SYSTEM FEDERATION NO. 41, RAILWAY EMPLOYES'
DEPARTMENT, A. F. of L. - C. I. 0. (Carmen)
THE CHESAPEAKE AND OHIO RAILWAY COMPANY
(Southern Region)
EMPLOYES' STATEMENT OF FACTS: The Chesapeake and Ohio Railway Company hereinafter referred to as the carrier owns and operates a large facility at Ashland, Kentucky consisting of diesel house, passenger coach shop and yards, shop track and transportation yards where cars are switched, repaired, classified and cars are interchanged from other roads to the C & O lines, 24 hours a day, 7 days each week, where a large number of Carmen are employed and hold seniority under Rule 31 of the shop crafts agreement.
Carman Robert Morris regularly assigned vacation relief employe by award of bulletin #227 was assigned to work the vacation vacancy of Carman E. C. Collier from September 18 through September 22, 1967, with rest days of September 23 and 24, 1967. Morris observed September 23 as a rest day, however, instead of observing September 24 as the second rest day, carrier assigned Morris to fill Carman Carl Carpenter's vacation vacancy commencing September 24, 1967. As result of this action, time claim was submitted by the local chairman in behalf of Carman J. P. Rayburn hereinafter referred to as the claimant, first out on the Carmen's overtime call list, due to Morris not observing September 24, 1968 as a rest day in violation of "Letter of Understanding, dated July 6, 1961, File: SFG-79."
The above is the only claim of this type received since the July 7, 1961, understanding until receipt of the Rayburn claim in 1967. The electrical claim referred to was not appealed.
The letter of understanding on which the employes base the instant claim placed a restriction upon the availability of a regularly assigned employe, not an employe holding vacation relief assignment, but the letter agreement makes no provision for any penalty payment, even if a regularly assigned employe was used on a day on which he was unavailable due to the operation of the understanding.
The position which the employes are taking in the instant case is contrary to position previously taken and in which a payment was made.

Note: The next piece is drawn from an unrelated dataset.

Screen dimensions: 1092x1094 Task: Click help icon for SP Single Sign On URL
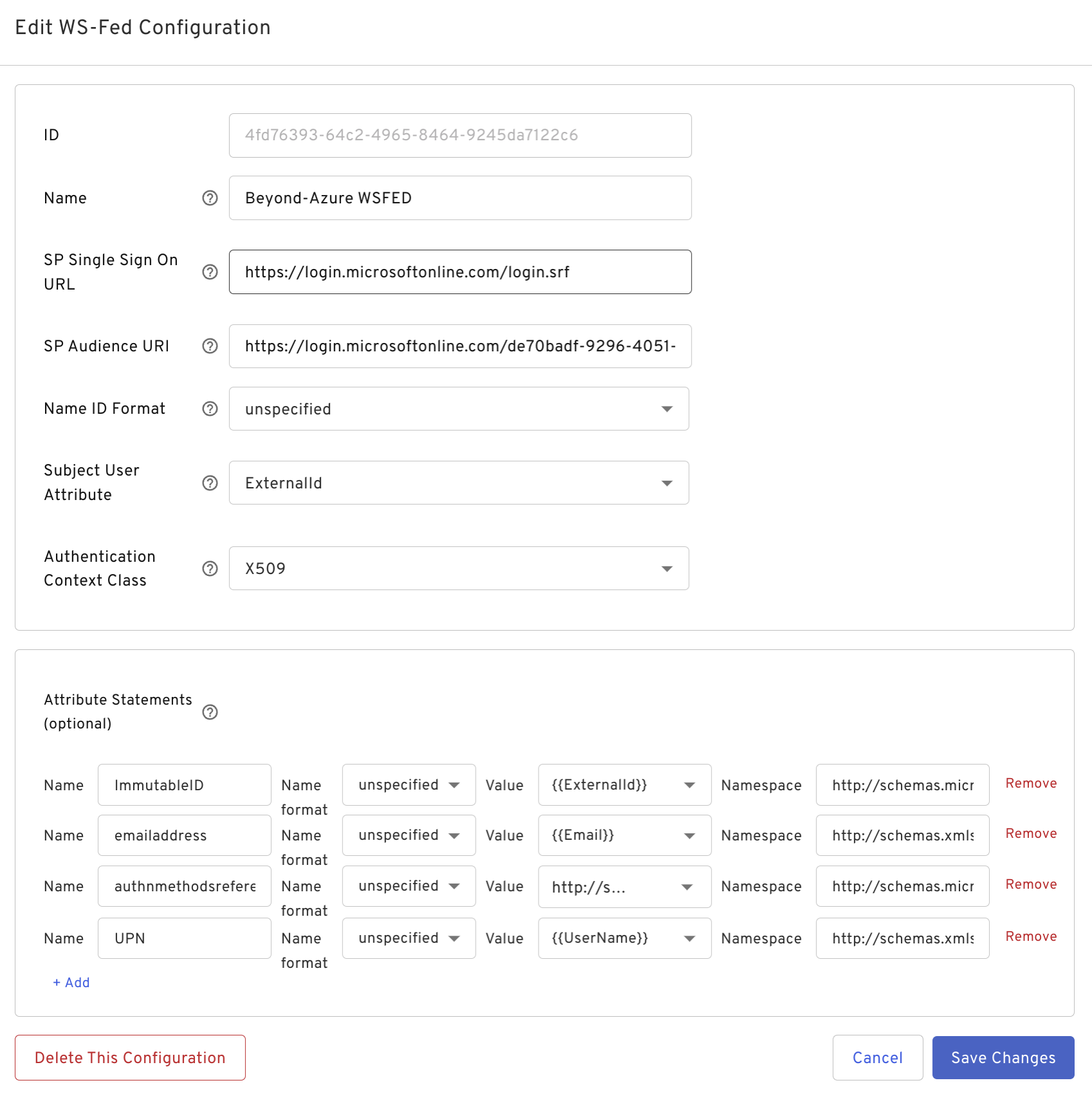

There is claim of a vacation relief carman, A. D. Hale, for payment, September 11, 1967, when not used to fill a vacation vacancy after being off duty one day, having previously worked September 5 to 9, off September 10, and claims that he should have been used September 11, for a vacation vacancy. It will be noted that the carrier allowed the vacation relief employe eight hours at straight time rate on the basis that he was held off a vacation assignment and that it was improper to use an employe from the overtime board to fill the vacation vacancy. In other words, in the Hale case the Employes took the position that the vacation relief job was entitled to fill all vacation vacancies while in the Rayburn case their position is just the opposite contending that the vacation relief employ e should not have been used on a vacation vacancy under the same circumstances.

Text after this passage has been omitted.